◆ **Exercise prompt**: Give back only the lines from the one with "Given: Open the 数学 math menu" through the last line of the data, exactly as they appear.

◆ **Task input**:
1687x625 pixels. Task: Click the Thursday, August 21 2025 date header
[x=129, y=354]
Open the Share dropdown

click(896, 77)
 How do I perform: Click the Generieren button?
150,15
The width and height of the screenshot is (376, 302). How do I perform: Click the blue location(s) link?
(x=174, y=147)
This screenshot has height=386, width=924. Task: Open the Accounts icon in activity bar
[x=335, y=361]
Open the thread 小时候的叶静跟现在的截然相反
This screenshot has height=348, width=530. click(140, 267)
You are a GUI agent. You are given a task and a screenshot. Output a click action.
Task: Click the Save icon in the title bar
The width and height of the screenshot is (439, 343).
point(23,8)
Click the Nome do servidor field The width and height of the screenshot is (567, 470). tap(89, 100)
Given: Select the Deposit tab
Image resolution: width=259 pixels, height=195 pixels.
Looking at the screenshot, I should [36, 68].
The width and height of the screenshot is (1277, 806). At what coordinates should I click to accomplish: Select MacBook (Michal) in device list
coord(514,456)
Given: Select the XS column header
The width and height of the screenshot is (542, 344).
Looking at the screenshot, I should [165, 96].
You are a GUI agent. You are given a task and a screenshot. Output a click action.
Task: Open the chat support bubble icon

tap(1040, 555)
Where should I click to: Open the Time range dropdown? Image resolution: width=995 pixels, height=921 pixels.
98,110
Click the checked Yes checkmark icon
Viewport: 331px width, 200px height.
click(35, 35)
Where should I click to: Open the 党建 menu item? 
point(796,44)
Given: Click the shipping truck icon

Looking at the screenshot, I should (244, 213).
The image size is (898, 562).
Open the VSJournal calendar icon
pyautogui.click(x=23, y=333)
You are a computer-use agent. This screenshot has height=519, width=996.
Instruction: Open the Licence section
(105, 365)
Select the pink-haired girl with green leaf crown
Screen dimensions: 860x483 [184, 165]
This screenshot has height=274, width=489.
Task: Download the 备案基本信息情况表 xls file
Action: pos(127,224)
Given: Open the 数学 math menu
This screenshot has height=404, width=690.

◆ **Answer section**:
Given: Open the 数学 math menu
This screenshot has height=404, width=690.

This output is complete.